İnsanlar, canları yandığında; haksızlığa, zulme ya da bir mağduriyete uğradıklarında, rencide olduklarında, canları yandığında karşı taraftan haklarını almak isterler.

Kaybolan haklarını bizatihi alamayınca onu alabilecekleri bir makam, bir merci ararlar.

Bazen hakkını alacak bir merci bulamayınca, işi Allah’a havale eder.

Acziyetin de vermiş olduğu ezilmişlik duygusu ile dilek ve isteklerini içten yalvararak, yakararak Allah’ın adaletine sığınır ve zulmedenin ilâhî makam tarafından cezalandırılmasını ister.

Mağduriyet anları kişinin en zayıf ve Allah’a en samimi duygularla sığındığı anlardır. 

Zaten canı yanan, ağlatılan, üzülen, hakkı yenen, gönlü kırılan, zulme uğrayan kişinin durumu beddua halidir.

Mağdurun bu durumunda Allah’ı anarken duyduğu heyecan, Allah’a atfedilen güç ve beklentilerin harekete geçirdiği hisler dorukta olduğu anlardır.

Onun için; Mazlumun bedduasından sakının, çünkü Allah ile mazlum arasında perde/engel yoktur.” nebevî tehdidinin de anlamı budur.

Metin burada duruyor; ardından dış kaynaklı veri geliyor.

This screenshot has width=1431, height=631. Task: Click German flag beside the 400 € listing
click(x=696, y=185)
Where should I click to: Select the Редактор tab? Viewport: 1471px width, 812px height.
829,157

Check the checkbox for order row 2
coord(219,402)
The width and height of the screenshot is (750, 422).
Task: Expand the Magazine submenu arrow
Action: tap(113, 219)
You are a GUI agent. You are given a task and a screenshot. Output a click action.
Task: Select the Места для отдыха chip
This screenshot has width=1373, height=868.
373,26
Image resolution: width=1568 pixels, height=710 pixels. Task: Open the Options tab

İşte o an mazlumun, mağdurun en zayıf anıdır.

Zayıflığını hissedişinin, Allah’a sığınma gereği ve hissinin zirvesindedir.

Kul, bu denli yoğun duyguları nadir anlarda yaşadığı için, isteklere cevap verme ile talep örtüşür ve anında karşılık bulur.

Kim birinin kalbini kırıp onu ağlatırsa, o kişinin bedduasından sakınsın. Çünkü gözyaşları yere düşmeden ne dilerse o olur” nebevî uyarısını dikkate almak zorundayız.

Onun için mazlumun ahından ve bedduasından korkmak gerekir.

Ah etmek, bir insanın uğradığı keder, üzüntü ve ızdırabını, acısını, canının yanmasını Allah’a ulaştırmasıdır.

Mazlumun ahı titretir Arş-ı Ala’yı.

Ah çekenin, ah edenin, uğradıkları zulümler, kötülükler, haksızlıklar karşısında içi yanmaktadır.

Zira ah, ateştir.

Peygamberimiz (s.a.v.)’in ifadesiyle;

 “Mazlumun bedduasından sakınınız. Çünkü o dua, bir ateş kıvılcımı gibi semaya yükselir” 

Bu kıvılcımdan, bu ateşten çıkan ah/beddua zulmedeni, acı vereni, üzeni, kötülük yapanı, emanete hainlik edeni ve hak yiyeni yakar.

Bu nedenle dünya, bir imtihan dünyasıdır.

Bu dünya; “Etme bulma dünyası”dır.

Kimsenin yaptığının yanına kâr kalmayacağı, ektiğini biçeceği muhakkaktır.

İşlediği günahların, suçların bir kısmını az da olsa bu dünyada çekeceği de bir gerçektir.  

“Zulüm ile abad olanın ahiri berbat olur.”

“Alma mazlumun ahını, çıkar aheste aheste.”